Possibly the most significant fact revealed in the course of the study has been the extent to which foreign-born groups have been inaugurating and developing educational and social movements, and establishing institutions and agencies, quite independent of the Federal, state, or local agencies at work along the same general lines. On the other hand, the national educational and welfare movements carried on by the "American people" have ignored the organization and leadership in the foreign-born community. This has been the case to an amazing extent, even when the public efforts have been ostensibly based upon studies of conditions existing in cities with a population that is largely of foreign birth.

When no channels of communication between the immigrant and the larger community seem to have been established, we have been concerned to inquire how such channels can be most effectively created. The barriers that through ignorance, indifference, and misunderstanding on either side have been allowed to grow up must be broken down. We have tried to follow up such avenues of communication as have opened naturally before us, after becoming acquainted with some of the leaders in the different groups.

The organizations with which we have become somewhat acquainted are representative of the types found in all the main Slavic groups and among the Lithuanians, Hungarians, Rumanians, and Greeks. Suggestions applicable to them indicate a basis of co-operation with a very large proportion of our foreign-born population.

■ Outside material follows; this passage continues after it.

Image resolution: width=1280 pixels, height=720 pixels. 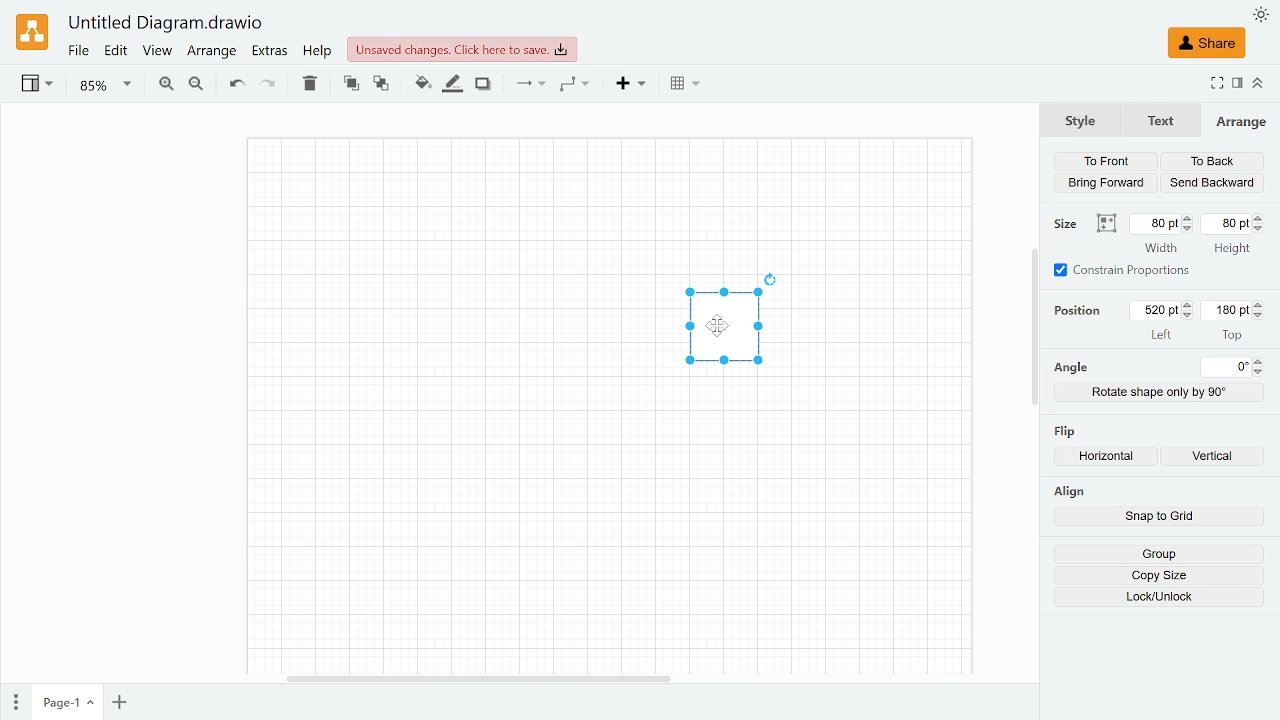 I want to click on Cursor, so click(x=725, y=330).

A list of the principal racial organizations in the United States is included in the Appendix. Information about local branches of these organizations can usually be secured by correspondence.

LOCAL BENEFIT SOCIETIES

The first incentive to organization among all the groups seems to have been the precarious economic situation during the years of effort to get a foothold here. The first association of the newly arrived immigrant is one of mutual aid. "Benefit" will be found as the basis of the important foreign-born organizations, no matter what new purposes may have been taken on with the establishment and progress of the group as a whole.

WHO WILL WELCOME THEM?

In the interviews we have had with the leaders among the groups the point has been repeatedly emphasized that Americans can never appreciate the situation of immigrants during their first ten years in this country. The strangeness, the poverty, the pressure to send money home, the inadequate, irregular income, the restriction to the low-skilled job—"there is in America, at first, nothing for an immigrant but the shovel"—the lack of knowledge of money values and ignorance of American domestic and social practices—these conditions drive the immigrants into co-operative effort. The appeal sent out by a Russian national society organized in 1912 begins with some such words as these:

While we are in this country we are doing the lowest kind of work, and many accidents happen to us; if we do not belong to an organization we are without help.... The purpose of our brotherhood is to help our brethren in a strange country.